▶ [The task] Could you restate the data below word for word, without its pictures?

*** Records for this exercise Section Begins ***

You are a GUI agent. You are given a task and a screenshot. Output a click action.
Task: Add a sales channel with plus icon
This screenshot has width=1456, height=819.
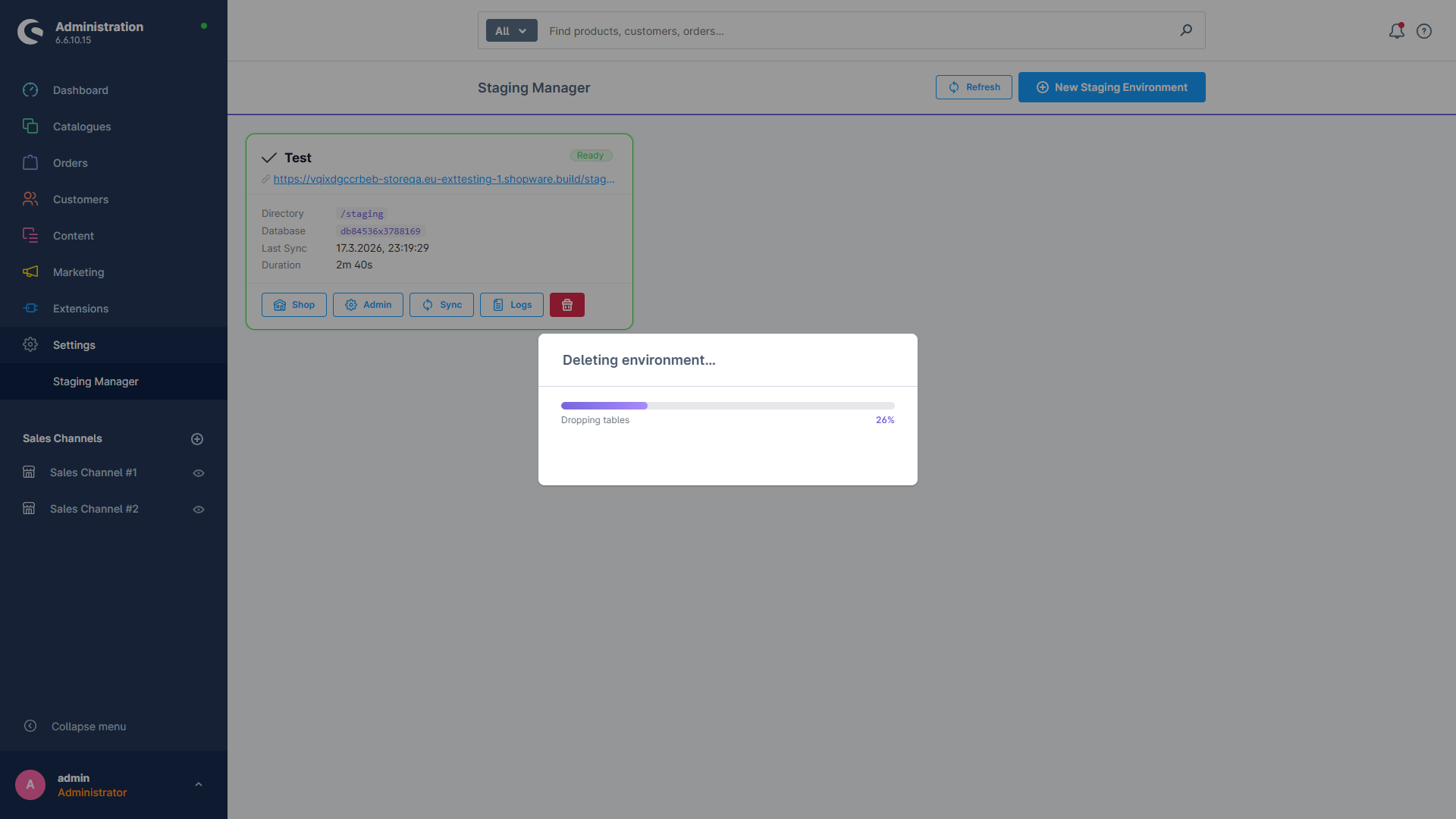click(197, 439)
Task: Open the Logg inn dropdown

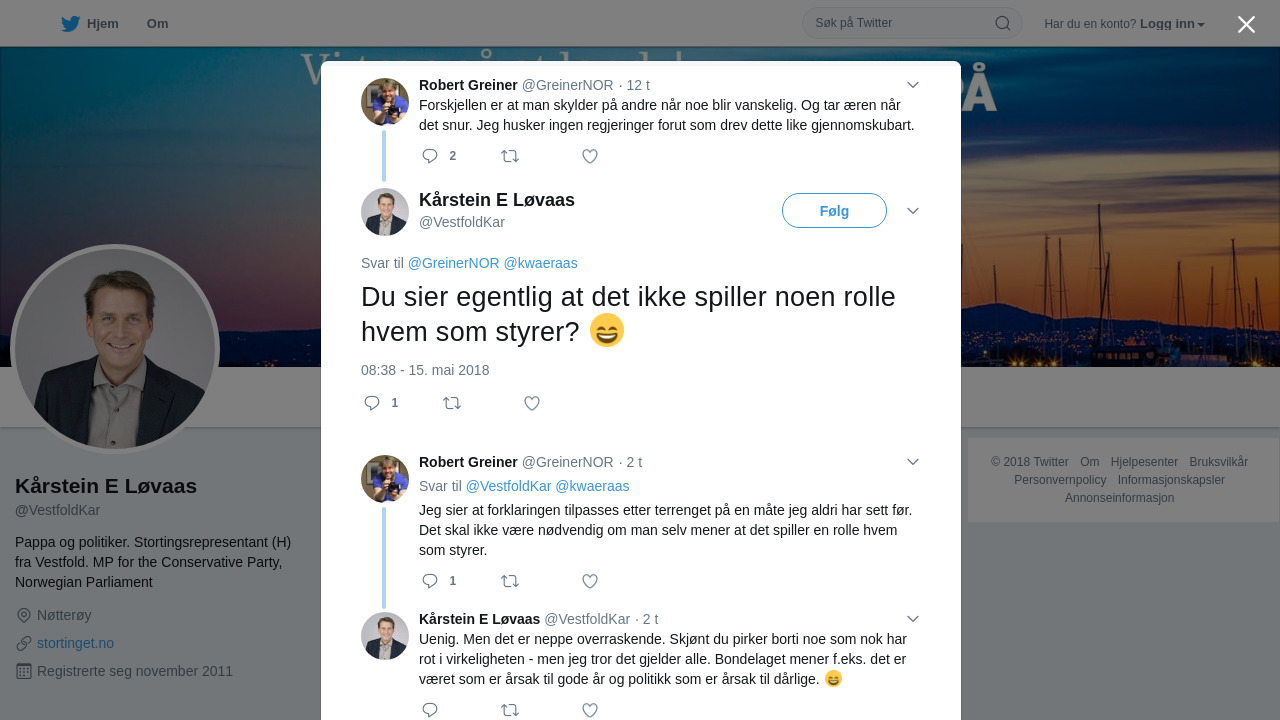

*** Records for this exercise Section Ends ***

▶ [Completed exercise]
You are a GUI agent. You are given a task and a screenshot. Output a click action.
Task: Add a sales channel with plus icon
This screenshot has width=1456, height=819.
click(197, 439)
Task: Open the Logg inn dropdown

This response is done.